KORKUNUN BİTTİĞİ YERDE ÖĞRENİLMİŞ ÇARESİZLİK BAŞLAR

- Netflix için çekilecek bir dizinin senaryosuna müdahalede bulunuldu, eşcinsel karakter barındıran dizi yayından kaldırıldı. Bir yandan da ahlak meselesini irdelememiz gerekiyor sanırım. Nedir, ne değildir?

Nazi Almanyası önce Polonya’daki şizofrenleri öldürmekle başladı işe. Sonra eşcinselleri öldürdü ve ardından Yahudiler geldi. Öteki her zaman düşmandır ataerkil bütün ideolojiler için. Klasik değer yargılarından ve baskıcı, totaliter anlayıştan en uzak olması gereken insanlar psikiyatrlar olmalı diye naif bir düşünce içindeyiz. Size açıkça söyleyeyim, dünyada da var elbette ama Türkiye’de ciddi sayıda psikiyatr var eşcinselliğin bir hastalık olduğunu düşünen ve eşcinselleri tedavi ettiğini iddia eden. Galiba bu hayal dünyasından çıkmalıyız. Psikiyatri her zaman toplum polisi olarak düzeni sağlamak için suiistimal edilmiştir. Ve bu durum bizim ülkemizde de pek farklı değil sanırım. 

- Bir araştırmaya göre Türkiye’nin yüzde 75’i ahlaklı olmak için inançlı olmanın gerekli olduğunu düşünüyor. 2002’de halkın yüzde 84’ü bu yönde görüş belirtirken 2019’da oran yüzde 75’e düşmüş. Ne dersiniz?

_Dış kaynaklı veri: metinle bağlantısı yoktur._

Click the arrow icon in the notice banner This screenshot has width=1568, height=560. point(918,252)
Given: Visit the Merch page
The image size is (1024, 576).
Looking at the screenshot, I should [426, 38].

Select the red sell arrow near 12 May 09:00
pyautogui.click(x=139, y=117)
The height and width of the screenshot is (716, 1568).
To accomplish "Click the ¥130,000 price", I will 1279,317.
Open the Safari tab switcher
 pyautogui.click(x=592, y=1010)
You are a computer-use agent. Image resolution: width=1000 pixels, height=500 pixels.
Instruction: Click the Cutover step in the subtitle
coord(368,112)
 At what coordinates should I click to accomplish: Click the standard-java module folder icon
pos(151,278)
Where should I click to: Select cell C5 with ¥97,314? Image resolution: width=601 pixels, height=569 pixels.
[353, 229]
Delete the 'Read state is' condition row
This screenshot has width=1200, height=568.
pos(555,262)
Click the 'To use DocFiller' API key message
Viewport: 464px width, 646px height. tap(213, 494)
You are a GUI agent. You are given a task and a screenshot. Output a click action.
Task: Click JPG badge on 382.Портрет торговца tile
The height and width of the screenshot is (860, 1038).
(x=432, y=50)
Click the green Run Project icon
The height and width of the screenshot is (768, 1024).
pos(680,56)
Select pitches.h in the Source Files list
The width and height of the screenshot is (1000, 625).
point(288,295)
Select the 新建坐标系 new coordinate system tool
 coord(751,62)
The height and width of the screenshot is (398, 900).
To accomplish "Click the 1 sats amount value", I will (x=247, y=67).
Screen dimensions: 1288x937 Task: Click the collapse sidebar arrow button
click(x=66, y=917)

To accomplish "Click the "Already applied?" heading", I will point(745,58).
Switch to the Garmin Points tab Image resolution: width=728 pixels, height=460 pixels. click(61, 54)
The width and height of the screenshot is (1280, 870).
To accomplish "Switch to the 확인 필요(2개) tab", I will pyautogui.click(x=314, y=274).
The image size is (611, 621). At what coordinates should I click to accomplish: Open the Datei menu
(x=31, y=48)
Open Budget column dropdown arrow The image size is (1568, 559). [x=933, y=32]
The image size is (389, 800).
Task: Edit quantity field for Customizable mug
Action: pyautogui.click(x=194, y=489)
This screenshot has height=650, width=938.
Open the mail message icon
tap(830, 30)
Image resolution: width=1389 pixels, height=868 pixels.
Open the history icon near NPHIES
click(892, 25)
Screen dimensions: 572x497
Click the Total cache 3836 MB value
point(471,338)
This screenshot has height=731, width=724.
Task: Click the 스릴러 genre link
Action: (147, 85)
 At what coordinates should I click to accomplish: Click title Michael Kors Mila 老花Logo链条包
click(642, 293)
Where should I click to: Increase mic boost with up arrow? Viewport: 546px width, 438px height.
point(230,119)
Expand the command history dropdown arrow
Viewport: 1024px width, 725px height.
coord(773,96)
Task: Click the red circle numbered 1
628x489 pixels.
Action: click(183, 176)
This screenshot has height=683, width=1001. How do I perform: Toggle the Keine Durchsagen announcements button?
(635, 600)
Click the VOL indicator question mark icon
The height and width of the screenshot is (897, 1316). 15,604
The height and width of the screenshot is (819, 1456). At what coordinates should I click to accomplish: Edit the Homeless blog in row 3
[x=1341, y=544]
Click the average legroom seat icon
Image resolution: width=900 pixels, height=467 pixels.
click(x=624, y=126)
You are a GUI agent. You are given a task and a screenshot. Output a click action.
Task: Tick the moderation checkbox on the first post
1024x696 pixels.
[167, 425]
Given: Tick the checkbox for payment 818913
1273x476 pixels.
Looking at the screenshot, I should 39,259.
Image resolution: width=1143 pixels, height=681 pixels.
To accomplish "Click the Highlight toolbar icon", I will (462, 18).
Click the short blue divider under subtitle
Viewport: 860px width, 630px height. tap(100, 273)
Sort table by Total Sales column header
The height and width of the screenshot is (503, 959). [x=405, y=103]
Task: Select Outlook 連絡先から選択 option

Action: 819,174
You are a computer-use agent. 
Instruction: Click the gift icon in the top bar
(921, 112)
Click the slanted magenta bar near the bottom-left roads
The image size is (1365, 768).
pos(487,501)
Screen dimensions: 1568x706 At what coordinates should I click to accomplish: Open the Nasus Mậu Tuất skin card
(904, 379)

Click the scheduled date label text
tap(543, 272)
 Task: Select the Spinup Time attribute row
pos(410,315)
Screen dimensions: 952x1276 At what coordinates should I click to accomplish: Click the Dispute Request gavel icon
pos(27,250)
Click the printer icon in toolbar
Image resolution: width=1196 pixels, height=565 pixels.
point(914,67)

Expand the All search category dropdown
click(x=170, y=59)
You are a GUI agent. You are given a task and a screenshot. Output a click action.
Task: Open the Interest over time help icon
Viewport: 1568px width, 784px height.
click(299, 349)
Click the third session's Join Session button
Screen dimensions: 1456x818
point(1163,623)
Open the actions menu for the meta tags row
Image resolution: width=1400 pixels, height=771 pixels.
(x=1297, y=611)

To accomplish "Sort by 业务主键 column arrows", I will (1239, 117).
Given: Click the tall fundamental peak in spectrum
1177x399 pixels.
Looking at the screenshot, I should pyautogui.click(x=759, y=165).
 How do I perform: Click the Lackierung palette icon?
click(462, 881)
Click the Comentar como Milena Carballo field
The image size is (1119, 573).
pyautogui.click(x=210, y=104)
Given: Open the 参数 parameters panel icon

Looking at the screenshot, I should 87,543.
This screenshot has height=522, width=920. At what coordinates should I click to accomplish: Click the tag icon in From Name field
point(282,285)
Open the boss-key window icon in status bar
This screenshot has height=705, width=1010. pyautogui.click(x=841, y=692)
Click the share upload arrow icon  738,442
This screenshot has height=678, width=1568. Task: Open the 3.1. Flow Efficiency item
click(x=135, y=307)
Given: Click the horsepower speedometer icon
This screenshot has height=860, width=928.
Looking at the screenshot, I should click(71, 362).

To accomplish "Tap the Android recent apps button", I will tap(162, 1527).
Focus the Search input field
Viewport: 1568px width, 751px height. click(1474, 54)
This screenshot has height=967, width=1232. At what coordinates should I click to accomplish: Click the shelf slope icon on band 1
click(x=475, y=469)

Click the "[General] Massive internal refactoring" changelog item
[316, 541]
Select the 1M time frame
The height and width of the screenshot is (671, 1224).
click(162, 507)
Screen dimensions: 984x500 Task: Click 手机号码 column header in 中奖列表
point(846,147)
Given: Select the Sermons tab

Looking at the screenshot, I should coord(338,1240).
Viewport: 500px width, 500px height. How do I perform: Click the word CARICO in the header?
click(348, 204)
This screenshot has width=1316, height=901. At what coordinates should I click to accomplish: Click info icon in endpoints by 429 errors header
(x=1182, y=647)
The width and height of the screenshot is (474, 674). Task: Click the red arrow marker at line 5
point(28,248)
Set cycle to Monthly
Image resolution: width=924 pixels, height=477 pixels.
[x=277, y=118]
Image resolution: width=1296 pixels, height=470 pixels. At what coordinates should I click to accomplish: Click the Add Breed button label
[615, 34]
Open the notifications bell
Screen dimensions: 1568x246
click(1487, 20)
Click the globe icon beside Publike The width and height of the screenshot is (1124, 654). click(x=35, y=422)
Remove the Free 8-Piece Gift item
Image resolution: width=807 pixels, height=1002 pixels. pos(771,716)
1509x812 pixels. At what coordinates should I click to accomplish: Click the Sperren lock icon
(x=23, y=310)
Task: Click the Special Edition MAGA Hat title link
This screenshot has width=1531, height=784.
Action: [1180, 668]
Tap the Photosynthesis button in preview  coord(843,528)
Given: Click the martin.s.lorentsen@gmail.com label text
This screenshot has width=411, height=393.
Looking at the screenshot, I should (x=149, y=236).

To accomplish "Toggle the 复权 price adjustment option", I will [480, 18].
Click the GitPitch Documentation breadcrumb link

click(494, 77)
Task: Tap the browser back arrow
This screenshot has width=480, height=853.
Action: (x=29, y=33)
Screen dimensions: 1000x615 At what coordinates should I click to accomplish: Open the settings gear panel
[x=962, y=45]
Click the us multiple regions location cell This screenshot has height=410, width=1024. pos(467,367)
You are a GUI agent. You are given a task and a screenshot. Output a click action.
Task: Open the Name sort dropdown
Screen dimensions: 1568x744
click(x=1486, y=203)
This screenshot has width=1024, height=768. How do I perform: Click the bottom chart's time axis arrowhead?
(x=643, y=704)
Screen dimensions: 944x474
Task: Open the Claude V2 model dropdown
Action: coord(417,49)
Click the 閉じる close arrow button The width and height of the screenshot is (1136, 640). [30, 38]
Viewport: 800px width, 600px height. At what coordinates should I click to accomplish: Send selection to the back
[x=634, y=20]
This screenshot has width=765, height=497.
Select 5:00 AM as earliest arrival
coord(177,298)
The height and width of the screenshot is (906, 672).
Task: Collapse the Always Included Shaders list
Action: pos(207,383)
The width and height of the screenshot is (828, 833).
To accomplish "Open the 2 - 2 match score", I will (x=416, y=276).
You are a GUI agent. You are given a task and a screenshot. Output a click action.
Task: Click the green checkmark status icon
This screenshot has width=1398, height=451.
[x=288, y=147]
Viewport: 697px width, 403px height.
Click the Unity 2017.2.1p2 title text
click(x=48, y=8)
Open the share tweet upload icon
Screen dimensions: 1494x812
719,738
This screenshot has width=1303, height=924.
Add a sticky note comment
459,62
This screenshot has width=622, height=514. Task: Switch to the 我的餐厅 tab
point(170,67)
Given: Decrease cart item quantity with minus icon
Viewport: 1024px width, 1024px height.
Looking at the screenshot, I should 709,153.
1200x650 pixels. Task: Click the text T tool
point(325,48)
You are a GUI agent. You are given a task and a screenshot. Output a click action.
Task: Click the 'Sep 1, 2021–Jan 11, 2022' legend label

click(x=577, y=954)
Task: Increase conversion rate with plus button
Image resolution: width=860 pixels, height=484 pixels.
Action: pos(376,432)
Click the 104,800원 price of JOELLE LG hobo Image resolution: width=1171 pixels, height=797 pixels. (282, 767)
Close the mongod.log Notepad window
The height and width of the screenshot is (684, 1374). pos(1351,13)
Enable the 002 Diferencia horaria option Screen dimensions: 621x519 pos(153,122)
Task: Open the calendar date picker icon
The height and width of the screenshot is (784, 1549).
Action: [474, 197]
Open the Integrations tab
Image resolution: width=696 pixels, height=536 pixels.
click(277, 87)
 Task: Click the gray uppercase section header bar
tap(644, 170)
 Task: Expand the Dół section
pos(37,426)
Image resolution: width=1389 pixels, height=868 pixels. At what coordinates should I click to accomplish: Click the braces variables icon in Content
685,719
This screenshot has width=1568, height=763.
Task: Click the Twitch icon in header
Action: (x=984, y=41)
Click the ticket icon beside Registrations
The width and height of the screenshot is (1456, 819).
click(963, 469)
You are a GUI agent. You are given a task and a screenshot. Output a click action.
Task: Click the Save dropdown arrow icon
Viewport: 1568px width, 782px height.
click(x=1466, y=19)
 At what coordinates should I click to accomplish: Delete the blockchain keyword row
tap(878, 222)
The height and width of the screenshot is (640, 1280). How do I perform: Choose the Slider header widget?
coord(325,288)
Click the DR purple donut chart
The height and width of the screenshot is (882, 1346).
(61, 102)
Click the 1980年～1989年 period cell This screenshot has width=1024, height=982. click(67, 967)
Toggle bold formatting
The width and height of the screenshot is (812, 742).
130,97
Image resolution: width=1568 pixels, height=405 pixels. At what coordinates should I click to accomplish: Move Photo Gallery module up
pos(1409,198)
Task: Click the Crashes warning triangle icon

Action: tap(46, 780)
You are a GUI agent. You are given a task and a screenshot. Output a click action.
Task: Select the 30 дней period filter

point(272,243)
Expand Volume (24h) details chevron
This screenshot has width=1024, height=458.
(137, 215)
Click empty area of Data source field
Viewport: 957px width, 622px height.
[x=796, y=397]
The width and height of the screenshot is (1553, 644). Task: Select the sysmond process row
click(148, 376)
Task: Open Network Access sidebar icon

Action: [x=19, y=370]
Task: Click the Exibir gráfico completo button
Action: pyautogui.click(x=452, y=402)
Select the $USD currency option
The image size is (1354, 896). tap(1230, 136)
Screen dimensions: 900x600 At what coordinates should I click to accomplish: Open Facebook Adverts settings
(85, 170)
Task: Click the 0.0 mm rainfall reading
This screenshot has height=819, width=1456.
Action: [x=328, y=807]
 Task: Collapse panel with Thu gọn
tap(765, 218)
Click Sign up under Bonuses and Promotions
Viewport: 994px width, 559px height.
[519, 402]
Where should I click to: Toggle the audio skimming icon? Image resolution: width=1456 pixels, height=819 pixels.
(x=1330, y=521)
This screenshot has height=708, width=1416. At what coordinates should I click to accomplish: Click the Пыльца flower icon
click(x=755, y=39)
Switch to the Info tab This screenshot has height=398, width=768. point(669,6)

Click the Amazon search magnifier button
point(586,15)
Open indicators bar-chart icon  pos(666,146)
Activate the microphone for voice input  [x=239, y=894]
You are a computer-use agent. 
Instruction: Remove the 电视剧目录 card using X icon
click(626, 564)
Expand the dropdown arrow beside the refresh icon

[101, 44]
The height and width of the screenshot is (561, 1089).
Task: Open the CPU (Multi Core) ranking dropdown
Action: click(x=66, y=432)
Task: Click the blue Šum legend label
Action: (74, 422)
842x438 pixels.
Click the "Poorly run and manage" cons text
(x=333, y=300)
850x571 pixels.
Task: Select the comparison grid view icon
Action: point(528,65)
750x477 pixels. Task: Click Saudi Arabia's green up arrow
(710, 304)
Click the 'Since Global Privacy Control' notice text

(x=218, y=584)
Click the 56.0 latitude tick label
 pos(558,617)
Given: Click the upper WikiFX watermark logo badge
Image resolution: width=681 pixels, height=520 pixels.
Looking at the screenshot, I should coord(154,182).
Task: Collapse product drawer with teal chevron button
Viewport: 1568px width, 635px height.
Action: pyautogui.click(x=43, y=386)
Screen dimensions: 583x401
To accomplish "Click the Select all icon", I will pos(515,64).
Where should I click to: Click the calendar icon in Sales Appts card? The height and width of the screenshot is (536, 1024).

İstatistiksel olarak anlamlı bir fark mı bilmiyorum ama bir miktar azalmış oran. Yapabileceğimiz tek yorum, insanların inançlı gözüken insanların da ahlaksızlık yapabileceklerini görmüş olmaları sanırım. Benim içinse hiçbir şey ifade etmiyor. İnanç ve ahlak bence önemli, insanların hayatını ve hayatı nasıl yaşayacaklarını göstermesi bakımından anlamlı. Ama işte tecavüzler, kadın cinayetleri, ensest oranları, hayvan tecavüzleri artarak devam ediyor. İnsanın temel sorunu uygarlık belli ki. İnsanı eksik bırakan, yaralayan ve vahşileştiren uygarlık, kültür. Kültürün Huzursuzluğu demişti buna geçen yüzyılda Freud. 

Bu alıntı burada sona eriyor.